開源世界里的代碼受社區推動和極客文化的影響,變化一直都很快。這點在 hadoop 生態圈里表現尤為突出,不過這也與 hadoop 得到業界的廣泛應用以及各種需求推動密不可分(近幾年大數據、雲計算被炒爛的節奏 哈哈~)。生態圈里各個組件各種 bug、改進、新特性滿天飛,剛看到下面某同學整理的 hadoop 版本變遷圖之后,感覺也有必要整理下 hive 的新特性演進史,以備忘。

1、Hive 0.8.0

添加 Bitmap Indexes、TIMESTAMP datatype、Plugin Developer Kit、JDBC Driver Improvements 等新特性

該版本年代久遠了,就不詳述了~

具體請參考:http://blog.cloudera.com/blog/2011/11/coming-attractions-apache-hive-0-8-0/

https://issues.apache.org/jira/secure/ReleaseNote.jspa?projectId=12310843&version=12316178

2、Hive 0.9.0

1. 支持CREATE OR REPLACE VIEW
2. 增加錯誤提示
3. 支持NOT IN 和 NOT LIKE
4. Ctrl+c將會提交kill命令,kill掉當前運行的query job,並且不會退出hive cli
5. 輸出map數和reduce數
6. 提升"select xx,xx from xxx LIMIT xxx"性能
7. 支持BETWEEN操作
8. PRINTF()函數
9. COALESCE/UNION ALL操作時候對數據類型寬限
10. 增加TIMESTAMP數據類型
11. 增加"INSERT OVERWRITE TABLE X PARTITION (a=b, c=d) IF NOT EXISTS ..."操作,如果分區存在,則不會動.
12. 提升hive任務提交后任務編譯和啟動的性能。
具體請參考:Whats new in Apache Hive 0.9.0

https://cwiki.apache.org/confluence/download/attachments/27362054/WhatsNewInHive090HadoopSummit2012BoF.pdf?version=1&modificationDate=1339872131000

https://issues.apache.org/jira/secure/ReleaseNote.jspa?projectId=12310843&version=12317742

3、Hive 0.10.0

 

Cube and Rollup: Hive now has support for creating cubes with rollups. Thanks to Namit!

List Bucketing: This is an optimization that lets you better handle skew in your tables. Thanks to Gang!

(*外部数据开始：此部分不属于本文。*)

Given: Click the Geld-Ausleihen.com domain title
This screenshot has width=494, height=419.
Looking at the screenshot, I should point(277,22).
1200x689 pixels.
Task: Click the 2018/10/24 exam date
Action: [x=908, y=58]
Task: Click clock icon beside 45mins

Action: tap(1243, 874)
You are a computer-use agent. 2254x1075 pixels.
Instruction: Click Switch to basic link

Better Windows Support: Several Hive 0.10.0 fixes support running Hive natively on Windows. There is no more cygwin dependency. Thanks to Kanna!

Explain’ Adds More Info: Now you can do an explain dependency and the explain plan will contain all the tables and partitions touched upon by the query. Thanks to Sambavi!

Improved Authorization: The metastore can now optionally do authorization checks on the server side instead of on the client, providing you with a better security profile. Thanks to Sushanth!

Faster Simple Queries: Some simple queries that don’t require aggregations, and therefore MapReduce jobs, can now run faster.Thanks to Navis!

Better YARN Support: This release contains additional work aimed at making Hive work well with Hadoop YARN. While not all test cases are passing yet, there has been a lot of good progress made with this release. Thanks to Zhenxiao!

Union Optimization: Hive queries with unions will now result in a lower number of MapReduce jobs under certain conditions. Thanks to Namit!

Undo Your Drop Table: While not really truly ‘undo’, you can now reinstate your table after dropping it. Thanks to Andrew!

Show Create Table: The lets you see how you created your table. Thanks to Feng!

Support for Avro Data: Hive now has built-in support for reading/writing Avro data. Thanks to Jakob!

Skewed Joins: Hive’s support for joins involving skewed data is now improved. Thanks to Namit!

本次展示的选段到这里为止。